- **Directions for this task**: Please rewrite everything in the material from the line containing "is (700, 408)." down to the line containing "Looking at the" as a Markdown table with the columns Row and Line. Number each line and skip blank lines.

- **Supplied entries**:
= = = = =
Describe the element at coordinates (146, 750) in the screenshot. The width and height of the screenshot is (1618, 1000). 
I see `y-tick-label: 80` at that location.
= = = = =
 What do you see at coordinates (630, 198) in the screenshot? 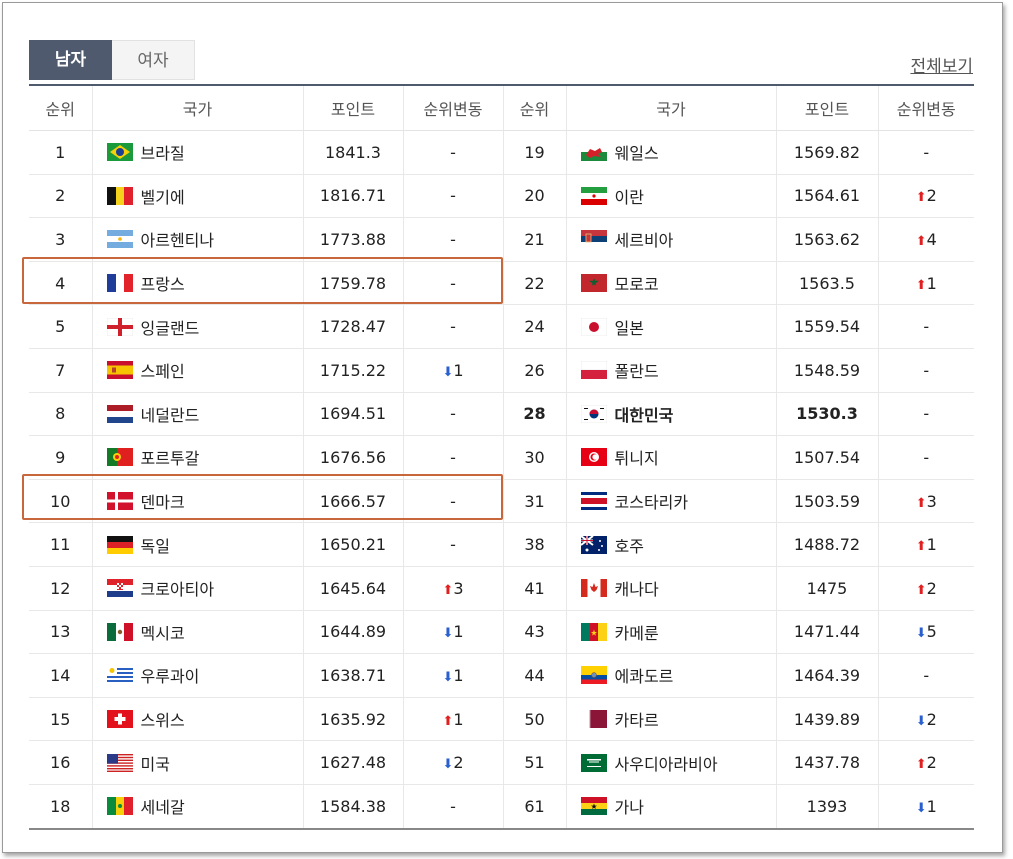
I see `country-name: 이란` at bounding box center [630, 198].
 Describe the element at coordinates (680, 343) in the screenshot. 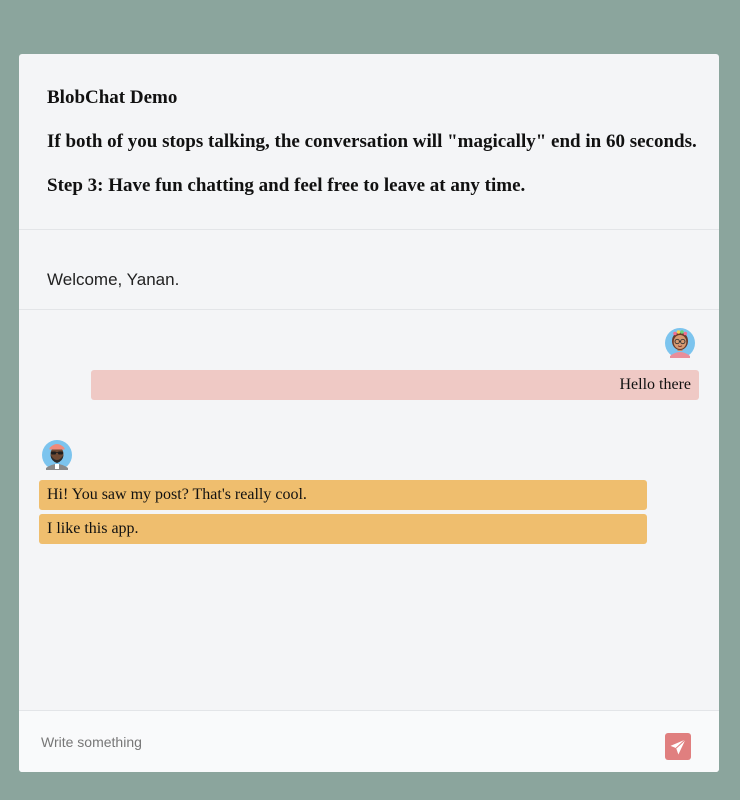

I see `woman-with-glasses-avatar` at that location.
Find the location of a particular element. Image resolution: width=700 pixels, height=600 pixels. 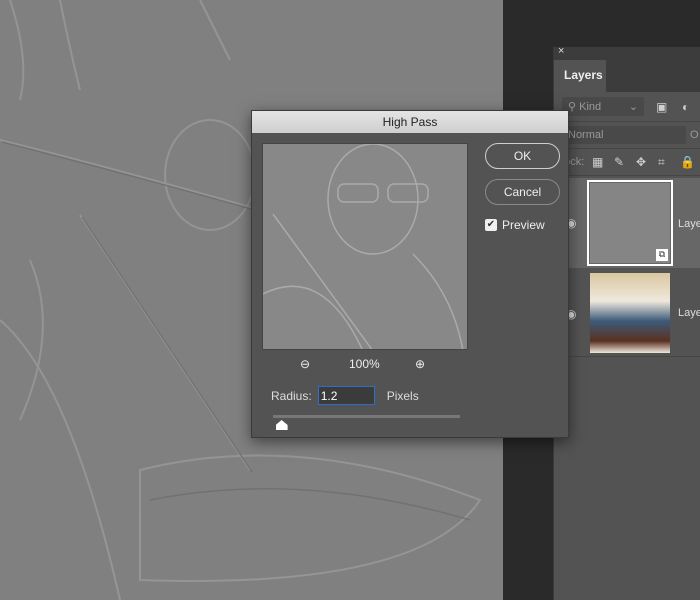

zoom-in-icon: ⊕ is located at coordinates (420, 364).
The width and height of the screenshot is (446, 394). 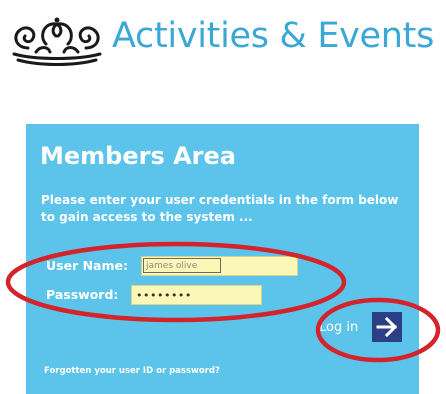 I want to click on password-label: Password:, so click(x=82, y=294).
= = = = =
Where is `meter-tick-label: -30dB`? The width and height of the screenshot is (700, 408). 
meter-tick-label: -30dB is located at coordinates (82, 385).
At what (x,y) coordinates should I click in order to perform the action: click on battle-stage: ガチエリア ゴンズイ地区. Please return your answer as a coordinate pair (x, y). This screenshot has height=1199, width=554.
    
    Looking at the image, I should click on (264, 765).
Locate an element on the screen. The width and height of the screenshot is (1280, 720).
= = = = =
- **Answer for this exercise**:
| Row | Line |
|---|---|
| 1 | Where is `meter-tick-label: -30dB`? The width and height of the screenshot is (700, 408).  |
| 2 | meter-tick-label: -30dB is located at coordinates (82, 385). |
| 3 | At what (x,y) coordinates should I click in order to perform the action: click on battle-stage: ガチエリア ゴンズイ地区. Please return your answer as a coordinate pair (x, y). This screenshot has height=1199, width=554. |
| 4 |     Looking at the image, I should click on (264, 765). |